スーパーライト級10回戦 ○日本9位 亀海喜寛(帝拳)4RTKO 近藤康弘(角海老宝石)●


久々のダイナミックグロープSP視聴。日本スーパーバンタム級のタイトルマッチである下田Vs塩谷戦も魅力的なカードだが、まずはこの選手、亀海喜寛を観たかったから。


その理由は豊富なアマキャリア、5戦5勝5KOという戦績もありますが、大きな理由が二つ。
一つは、彼のblogから伺われる高いプロ意識、それも昨今のボクシング界で強調されがちなショーマンセンスとは一線を画するそれに惹かれたからです。この選手の試合を見てみたい、と。たとえば、今日の試合を前にしたblog。

僕がアマチュアボクシングの全日本チャンピオンからプロ入りしたので、よくエリートボクサーだのなんだのって言われますが、僕は昔から才能にも恵まれていなかったし身体能力も低かった。

ただ他の人と違ったのはボクシングの事をいつも考えて、奥深く、客観的に考え、出来るだけ人よりも効率よく固定観念を無くしていられるようにしながらハードな練習をしてきただけです。 アマチュア時代に共に練習してきた奴らならわかります。僕はいつも泥臭くてがむしゃらな練習をしていたってことを。


プロ志望だからこそ、まずアマで上を目指すことを選んだ。試行錯誤し、キャリアを磨いてきた。有名高校・大学ではないところから、実績でアマタイトルと帝拳の高評価を掴み取った。エリートとみなされがちな自分を『雑草ボクサー』と定義しています。


二つ目は、彼が帝拳の選手であること。アマエリートをかき集めては、伸ばしきれないという悪評判が付きまとう近年の帝拳。規格外の金の卵であったホルヘ・リナレスが久々に世界タイトルをジムにもたらしましたが、他の選手にもリナレスに続きうる存在がいるのか。

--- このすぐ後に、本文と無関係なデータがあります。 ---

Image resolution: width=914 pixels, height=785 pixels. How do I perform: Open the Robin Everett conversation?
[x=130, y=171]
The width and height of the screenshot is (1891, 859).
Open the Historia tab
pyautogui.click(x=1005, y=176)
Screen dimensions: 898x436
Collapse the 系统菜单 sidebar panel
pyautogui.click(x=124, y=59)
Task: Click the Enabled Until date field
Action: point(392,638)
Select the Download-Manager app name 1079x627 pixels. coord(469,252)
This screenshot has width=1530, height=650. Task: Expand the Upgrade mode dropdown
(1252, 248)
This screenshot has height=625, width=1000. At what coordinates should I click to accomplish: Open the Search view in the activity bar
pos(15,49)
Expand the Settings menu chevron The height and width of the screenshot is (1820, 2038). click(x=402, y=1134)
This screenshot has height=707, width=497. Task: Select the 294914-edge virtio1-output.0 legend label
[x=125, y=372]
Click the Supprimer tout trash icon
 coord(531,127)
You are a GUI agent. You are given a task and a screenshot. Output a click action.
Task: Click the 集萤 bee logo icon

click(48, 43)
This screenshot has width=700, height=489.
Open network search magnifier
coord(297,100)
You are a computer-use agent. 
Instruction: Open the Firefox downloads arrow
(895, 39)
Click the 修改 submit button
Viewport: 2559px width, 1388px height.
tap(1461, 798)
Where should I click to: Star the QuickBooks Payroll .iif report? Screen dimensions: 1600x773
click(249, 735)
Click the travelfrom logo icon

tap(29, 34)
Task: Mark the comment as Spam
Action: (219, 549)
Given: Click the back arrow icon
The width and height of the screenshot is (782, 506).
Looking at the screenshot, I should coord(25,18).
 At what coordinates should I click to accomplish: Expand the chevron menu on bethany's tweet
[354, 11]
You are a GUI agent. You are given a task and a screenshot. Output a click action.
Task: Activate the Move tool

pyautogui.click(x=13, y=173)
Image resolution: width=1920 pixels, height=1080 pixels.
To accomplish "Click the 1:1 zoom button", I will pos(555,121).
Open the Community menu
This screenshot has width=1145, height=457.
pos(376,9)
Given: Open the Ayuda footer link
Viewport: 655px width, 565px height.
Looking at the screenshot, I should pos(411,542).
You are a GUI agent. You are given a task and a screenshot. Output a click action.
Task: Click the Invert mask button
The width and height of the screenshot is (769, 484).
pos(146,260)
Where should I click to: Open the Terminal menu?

試合内容は、大きな期待を抱かせるものでした。相手の近藤はノーランカーながら充実した戦績を持つ選手。亀海はその近藤にほとんどなにもさせなかった。ディフェンスへの高い意識を伺わせる、リカルド・ロペスばりのコーナーでのガード調整と、高いガード。ワンツーを軸にした攻撃と、相手の左にかぶせる右クロスの精度のよさ。打ち終わりの位置取りへの意識。上下の打ち分けも出来ていた。ベーシックな部分を鍛え上げているように見えました。そして右の決定力。TKOを決めた4R、最初のダウンは右クロス。この時点で残り20秒足らずだったのですが、きっちり詰めて、右で再度ダウンを奪い、レフェリーストップ。
課題は、まだひ弱に見えるフィジカルのよりいっそうの向上と、帝拳の選手が課題として指摘されがちな、「ワンツーの次」でしょうか。リナレスはワンツーの後の返しの左フックも、ショートも打てる。帝拳としては一足飛びに無理にそこまでさせず、一歩一歩育成していくつもりなのだろうという気もしました。リナレスがそうだったように。


このまま日本タイトルも取れそうな勢いを感じましたが、この階級はチャンプが別格。木村登勇。アマから今日に至る試行錯誤、その中で自分の頭でファイトスタイルを鍛え上げてきたというのは、木村登勇も共通です。むしろ、圧倒的な強さで日本タイトルV10、フィジカルの充実もあって、現時点では亀海より上でしょう。無理に急がずに、世界を見据えて鍛えていってほしいですね。


あと、この試合では珍しいものが見られた。クリンチに割って入ったレフェリーに近藤のパンチが入ってしまい、レフェリーが足にきてしまって退場→交代。しかしこの退場したレフェリーは動きが悪く、クリンチ状態になってもブレイクが無駄に遅く、両者がクリンチ後のパンチの打ち合いを余儀なくされ、一歩間違えると泥仕合につながりそうでひやひやさせられた。この惨劇?も、ブレイクのために間に入ったさいに亀海の体を抱きかかえるようにして、近藤に背を向けながら両者の間に入ってしまったところを、近藤のパンチを後頭部に食らうというもので、入り方もまずいし、そもそもがご自身のそれまでのブレイクのタイミングの遅さが招いた事故に見えた。幸いにして、交代したレフェリーはきびきびした動きで好感が持て、試合も締まりを取り戻した。ストップのタイミングも妥当。